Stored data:

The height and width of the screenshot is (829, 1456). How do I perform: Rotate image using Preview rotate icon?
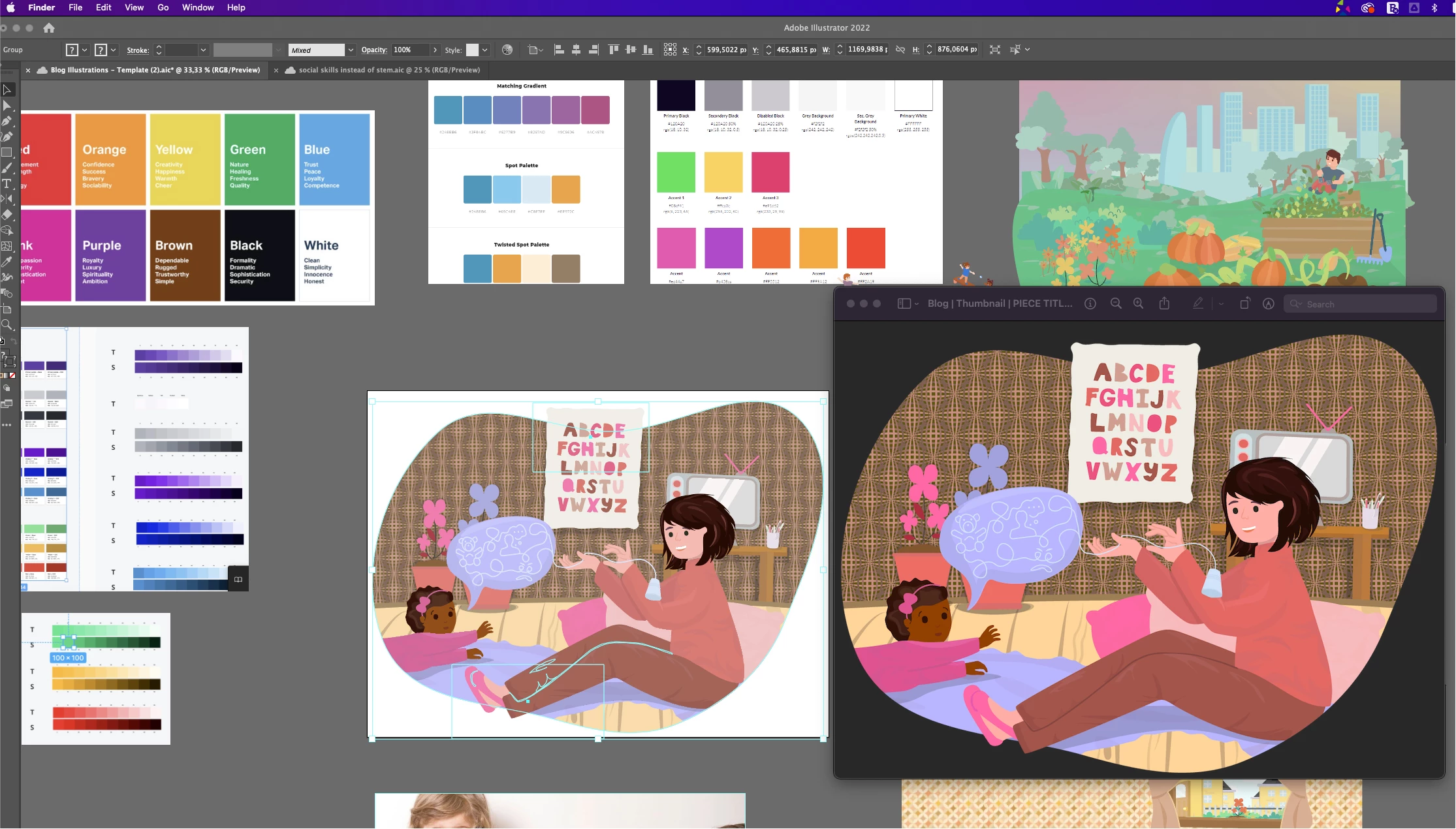[1244, 304]
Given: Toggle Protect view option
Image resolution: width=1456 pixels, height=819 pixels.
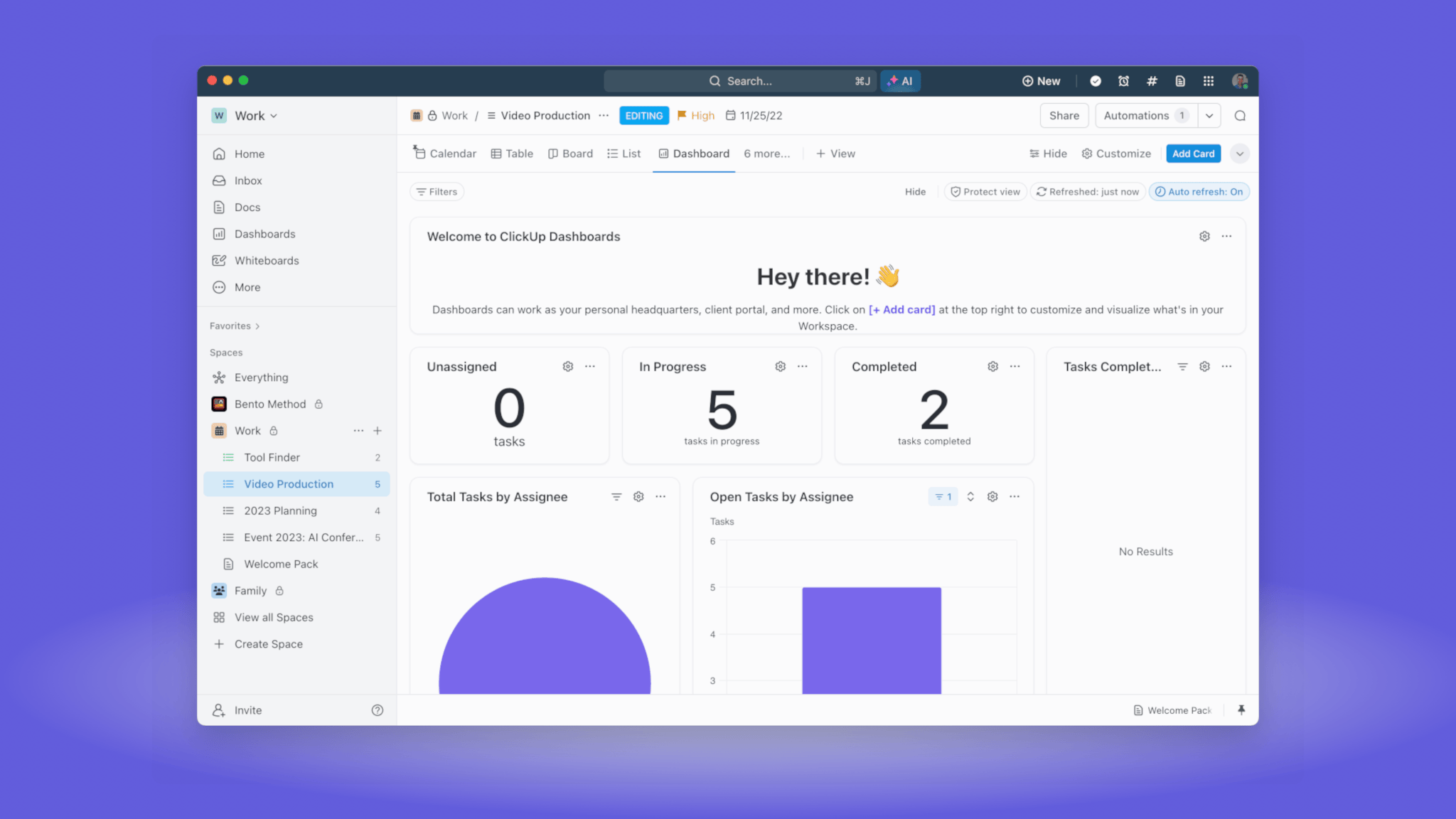Looking at the screenshot, I should point(985,192).
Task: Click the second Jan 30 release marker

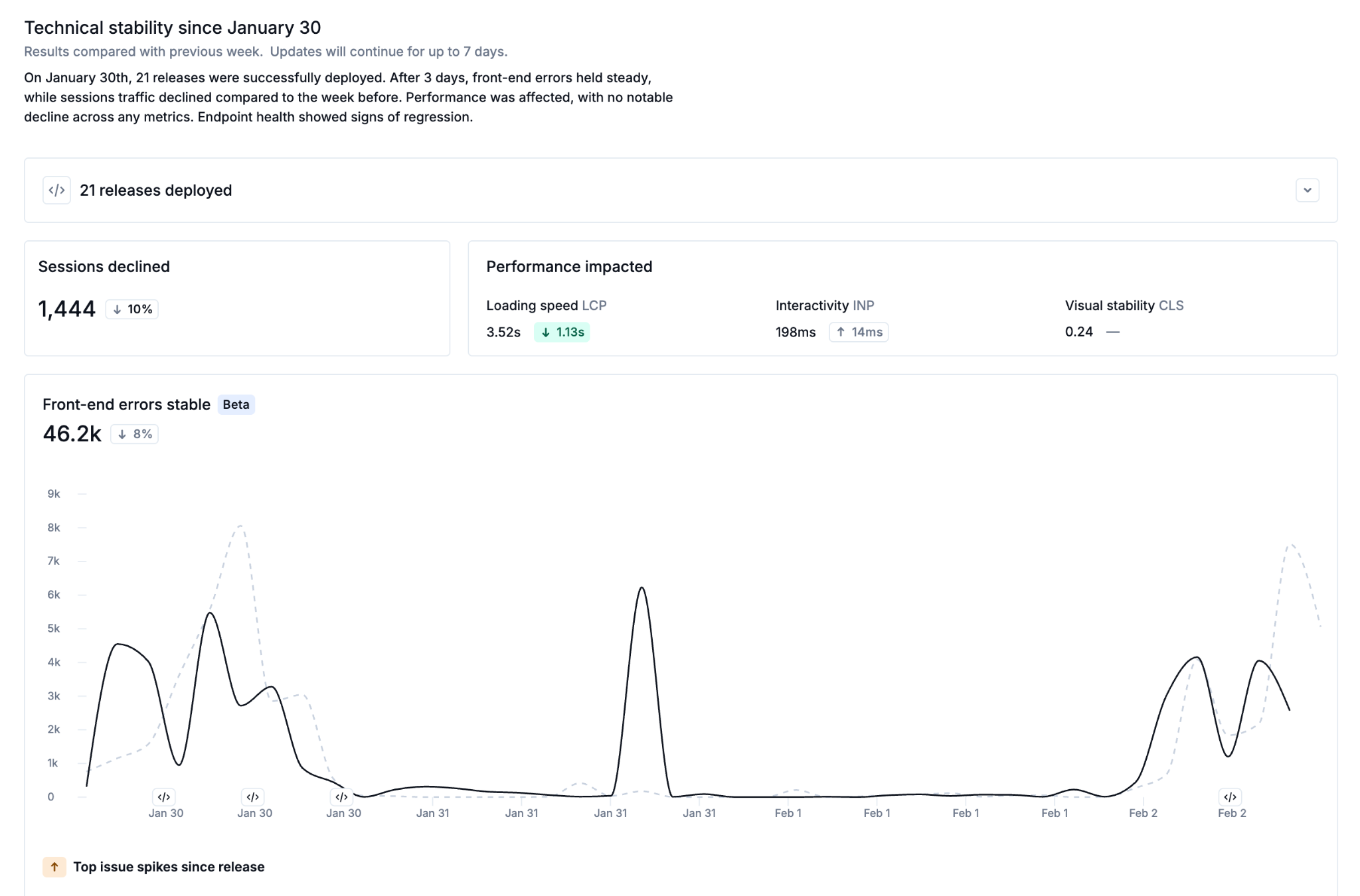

-- Exercise description --
In your reply, please set down exactly the lines from the one containing "Given: Toggle Protect view option" through the end of the records, with the pictures left out.

-- Expected answer --
Given: Toggle Protect view option
Image resolution: width=1456 pixels, height=819 pixels.
Looking at the screenshot, I should point(985,192).
Task: Click the second Jan 30 release marker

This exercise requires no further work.